Each line below from the "Viewport: 612px width, 397px height." line through the "Task: Click the" line, those two included, must be restated word for word; the pictures must not be.

-------- The records --------

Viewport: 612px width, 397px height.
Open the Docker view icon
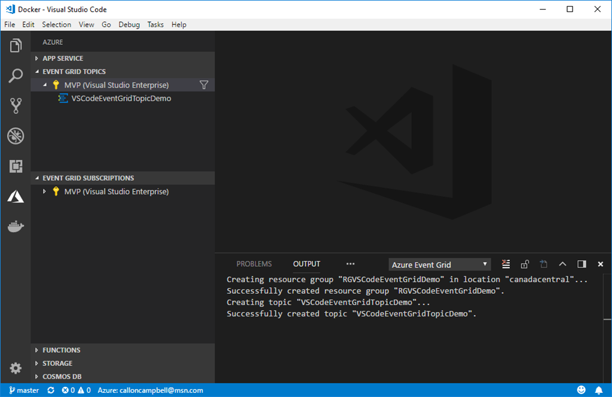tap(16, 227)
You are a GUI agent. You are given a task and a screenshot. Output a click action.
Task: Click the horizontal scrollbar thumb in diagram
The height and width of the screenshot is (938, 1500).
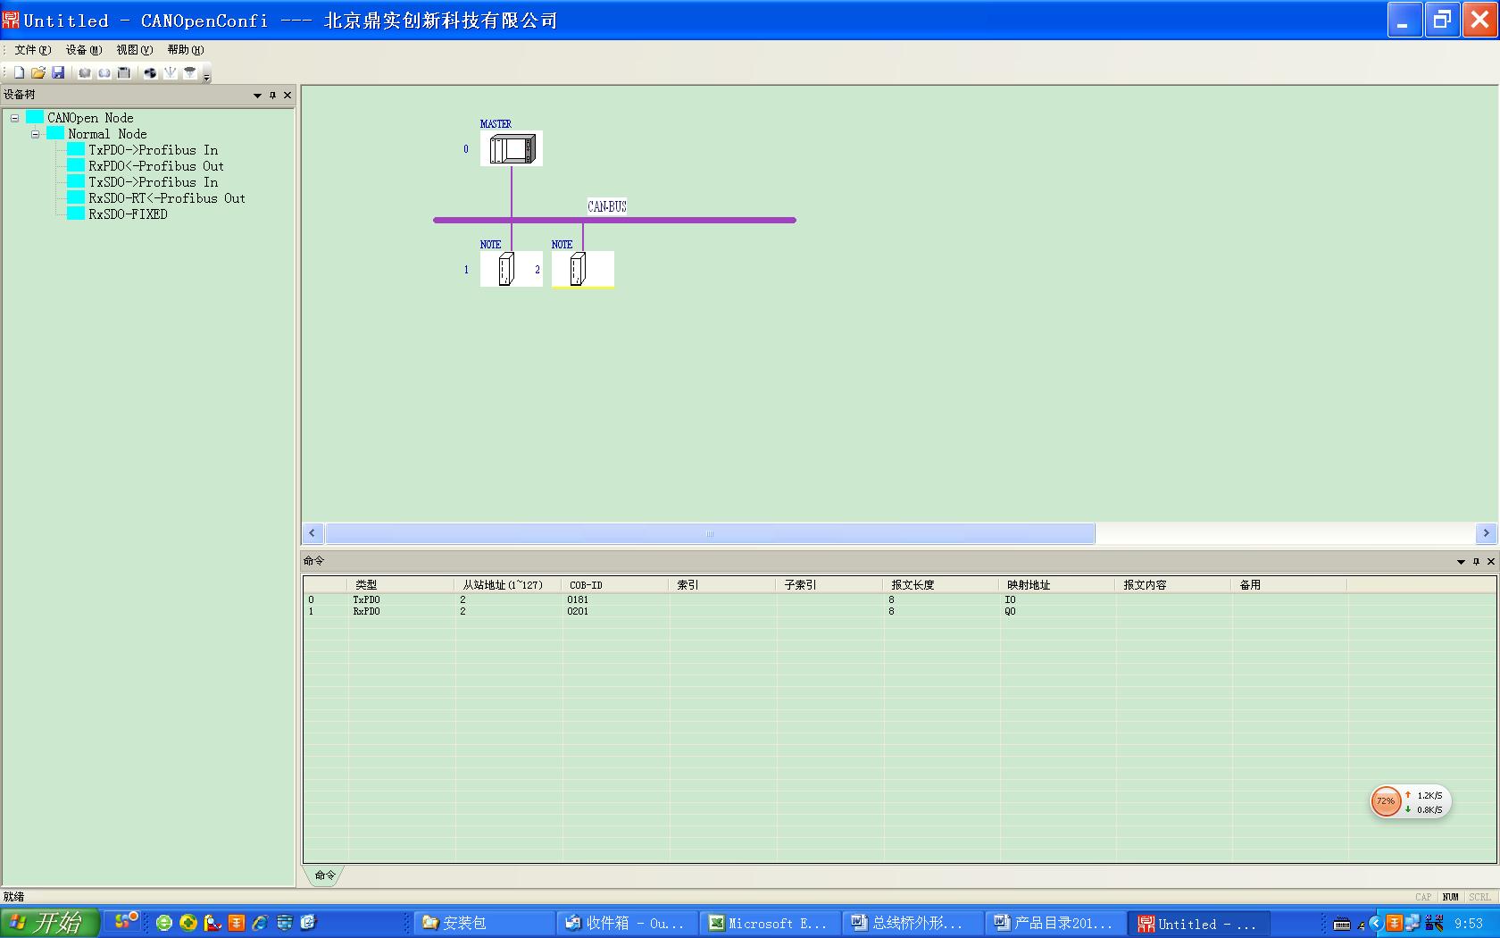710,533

--------
-------- The records --------

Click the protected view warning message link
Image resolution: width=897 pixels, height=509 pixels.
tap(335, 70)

--------

Result:
Viewport: 612px width, 397px height.
Open the Docker view icon
tap(16, 227)
You are a GUI agent. You are given a task and a screenshot. Output a click action.
Task: Click the horizontal scrollbar thumb in diagram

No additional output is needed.